## Given exercise
Retype the listing below, starting with the line that contains "Where should I" and going on through the line that contains "pyautogui.click(x=179, y=524)", both included. Leave the pictures out.
▼▼▼
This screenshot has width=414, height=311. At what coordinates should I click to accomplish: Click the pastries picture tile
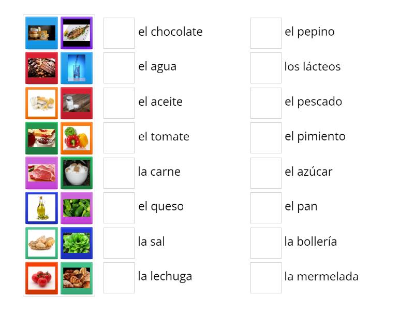(x=76, y=277)
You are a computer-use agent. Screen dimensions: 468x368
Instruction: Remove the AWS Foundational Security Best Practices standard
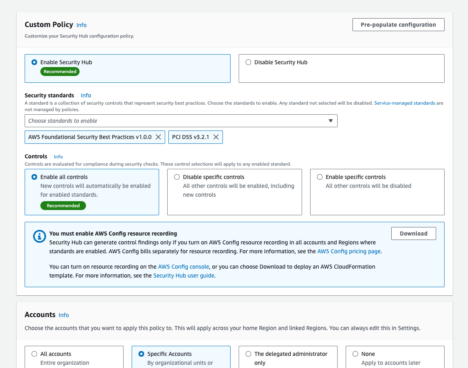tap(159, 137)

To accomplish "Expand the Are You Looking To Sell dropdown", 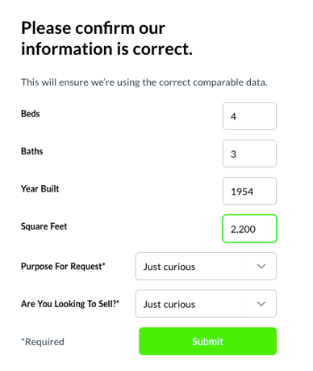I will [206, 304].
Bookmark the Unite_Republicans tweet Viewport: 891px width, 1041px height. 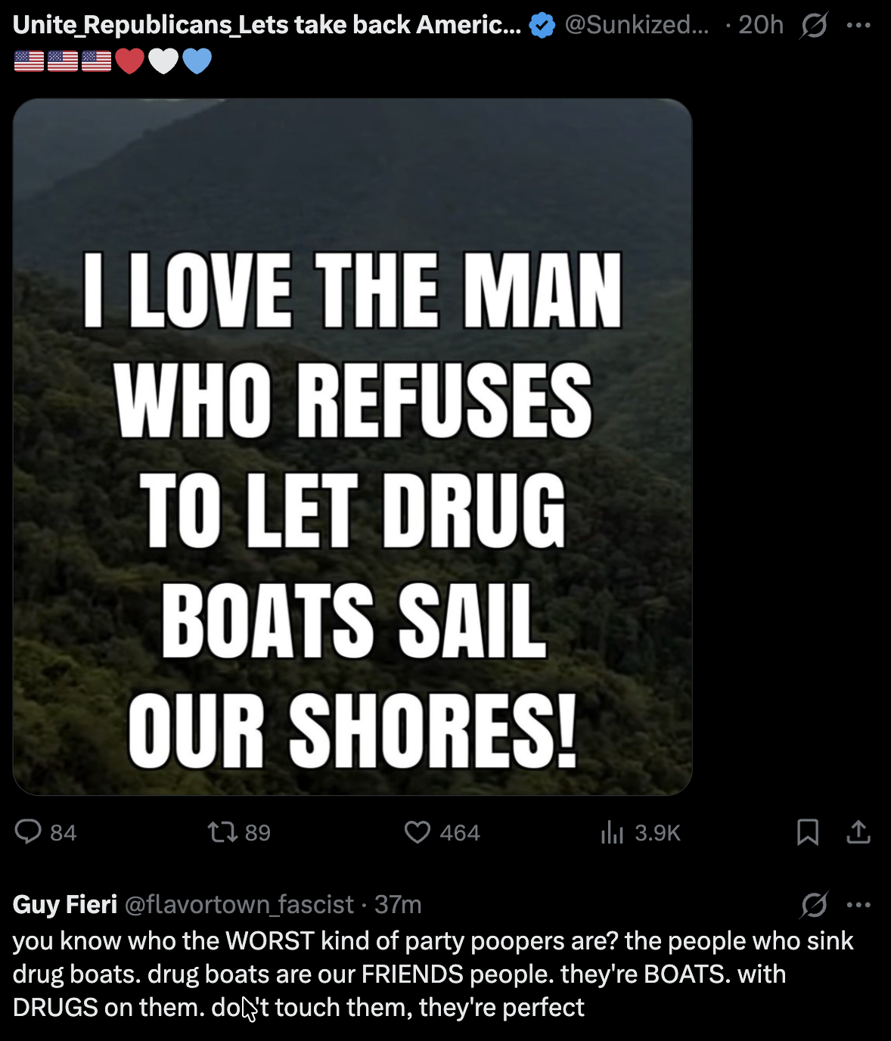coord(808,832)
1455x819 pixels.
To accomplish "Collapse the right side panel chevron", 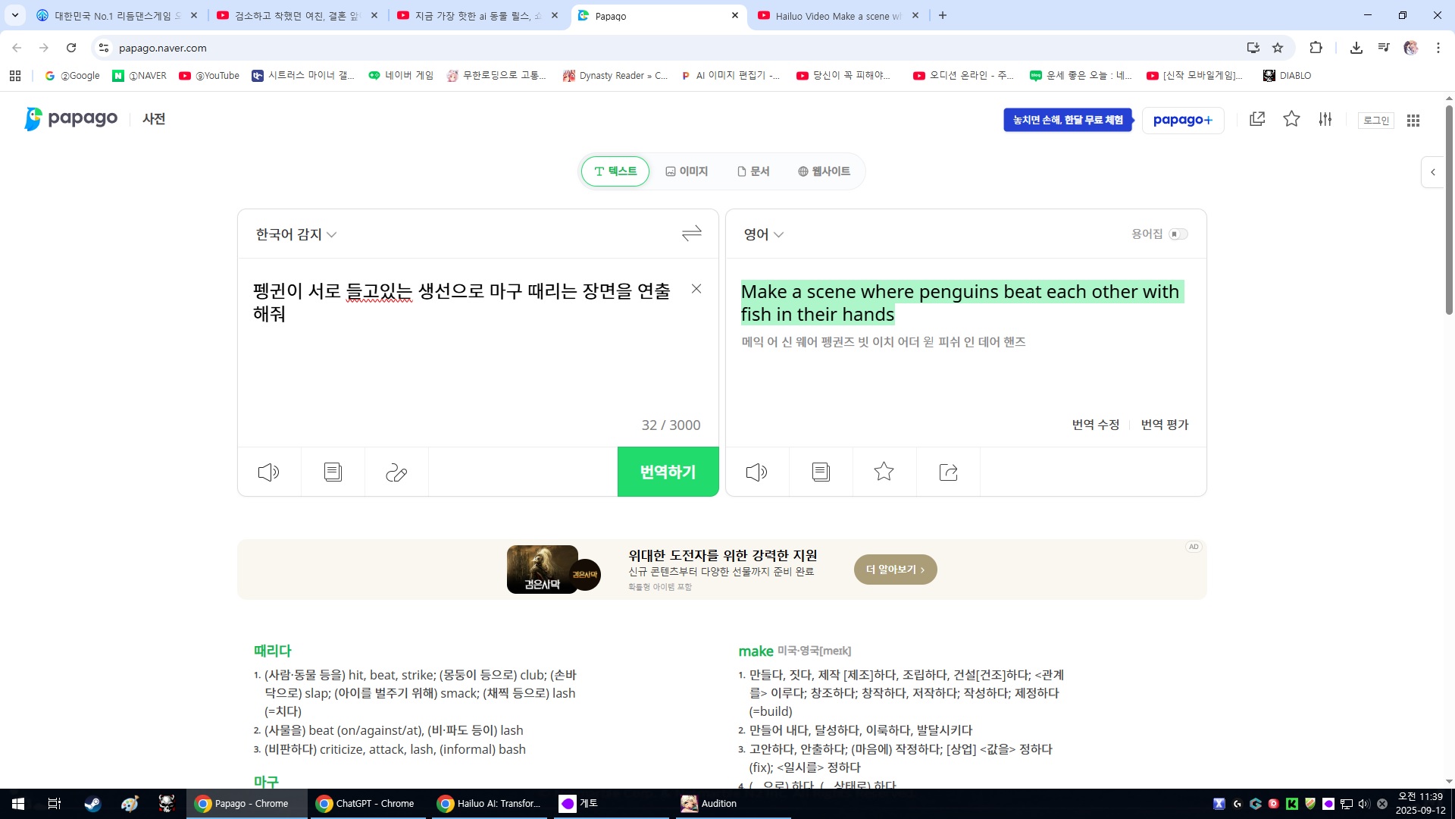I will (1433, 172).
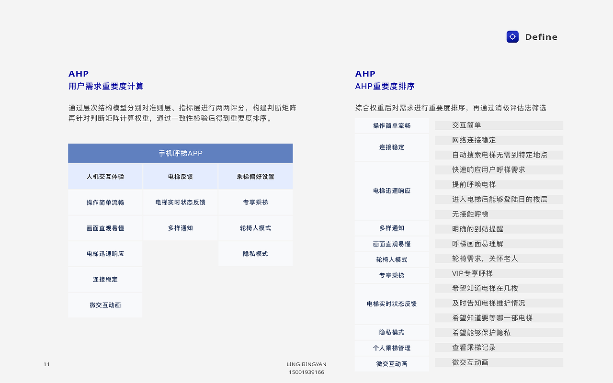Select the 专享乘梯 cell
Image resolution: width=613 pixels, height=383 pixels.
[x=255, y=202]
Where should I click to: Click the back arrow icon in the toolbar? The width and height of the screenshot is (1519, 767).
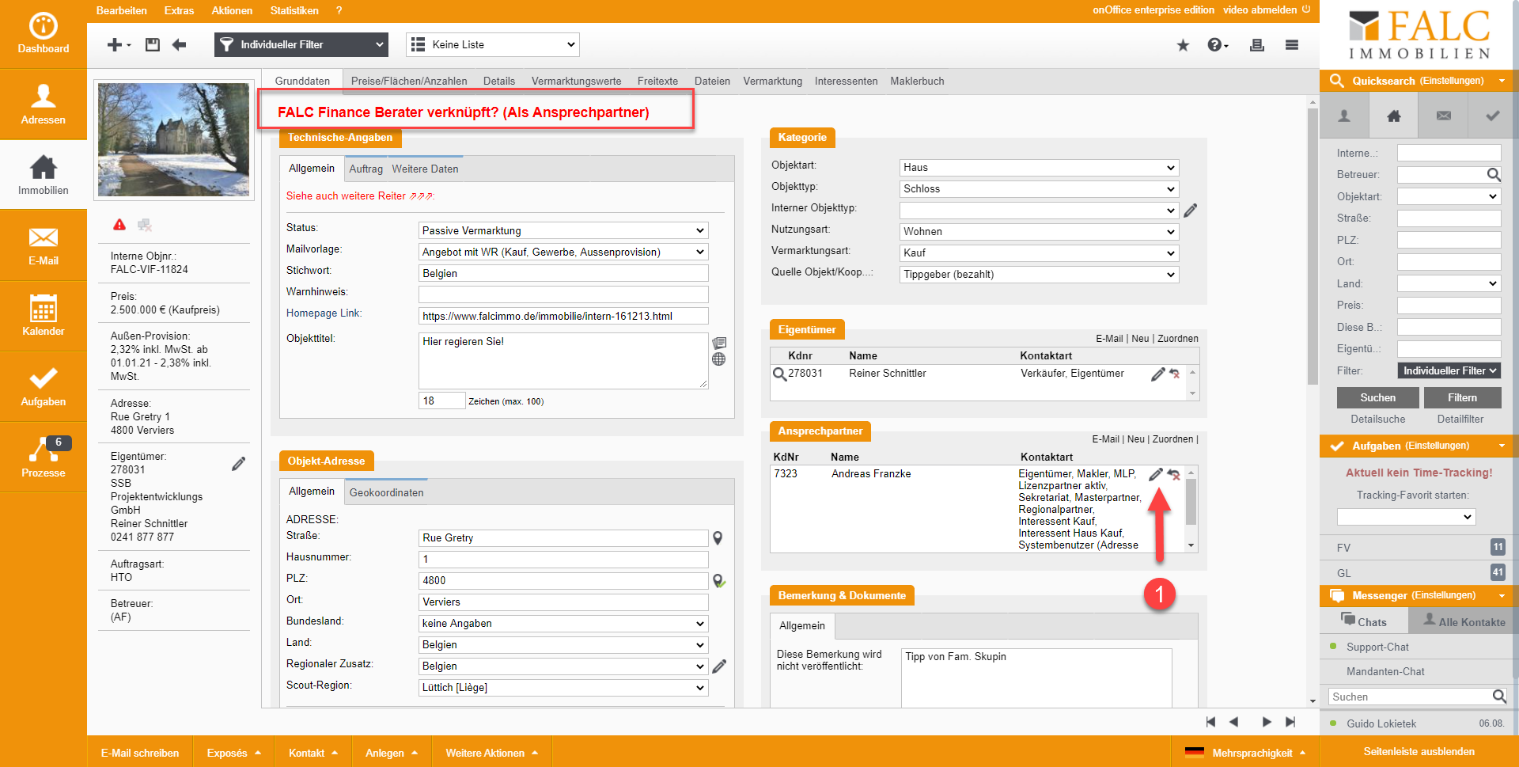pos(180,45)
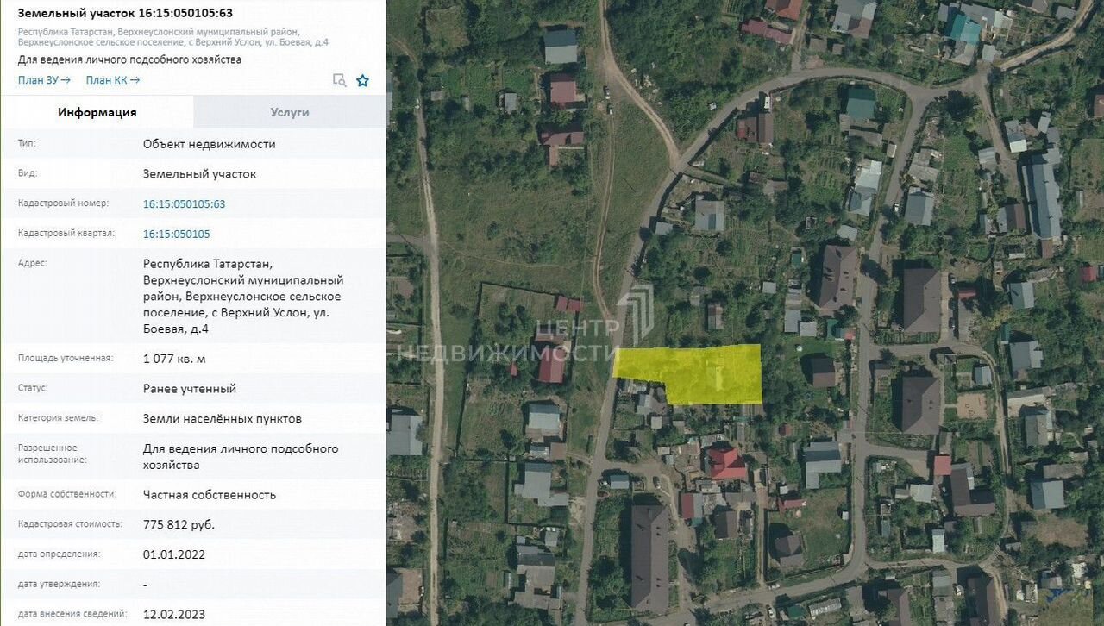Click the cadastral value 775 812 руб.
Image resolution: width=1104 pixels, height=626 pixels.
pyautogui.click(x=179, y=524)
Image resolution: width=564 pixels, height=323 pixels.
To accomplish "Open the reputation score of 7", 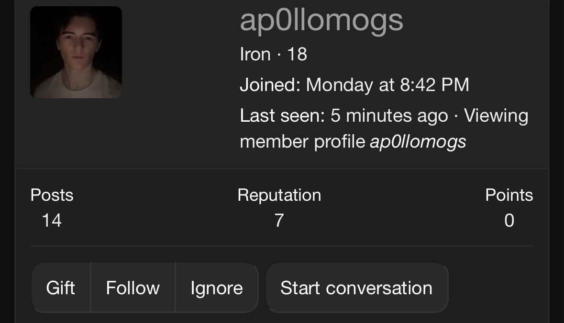I will point(279,220).
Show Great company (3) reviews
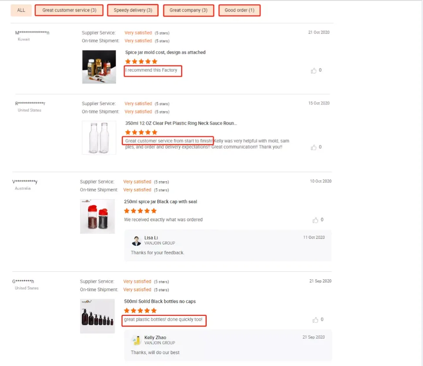The image size is (423, 366). pos(188,10)
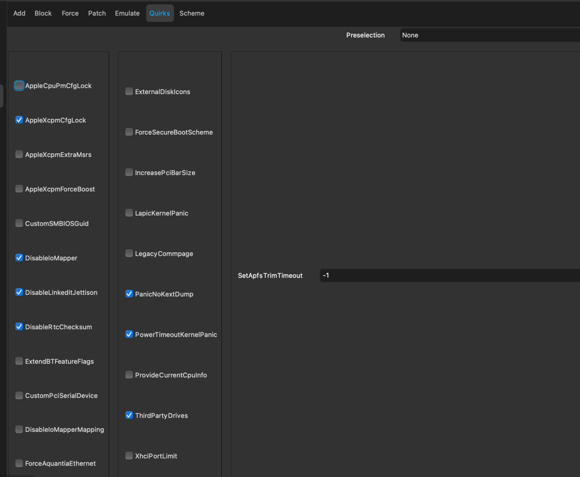Open the Emulate tab

127,13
▲▲▲
## The output
Where should I click to: Click the back arrow icon in the toolbar? The width and height of the screenshot is (1519, 767).
pos(180,45)
Click the cadastral value 775 812 руб.
Image resolution: width=1104 pixels, height=626 pixels.
pyautogui.click(x=179, y=524)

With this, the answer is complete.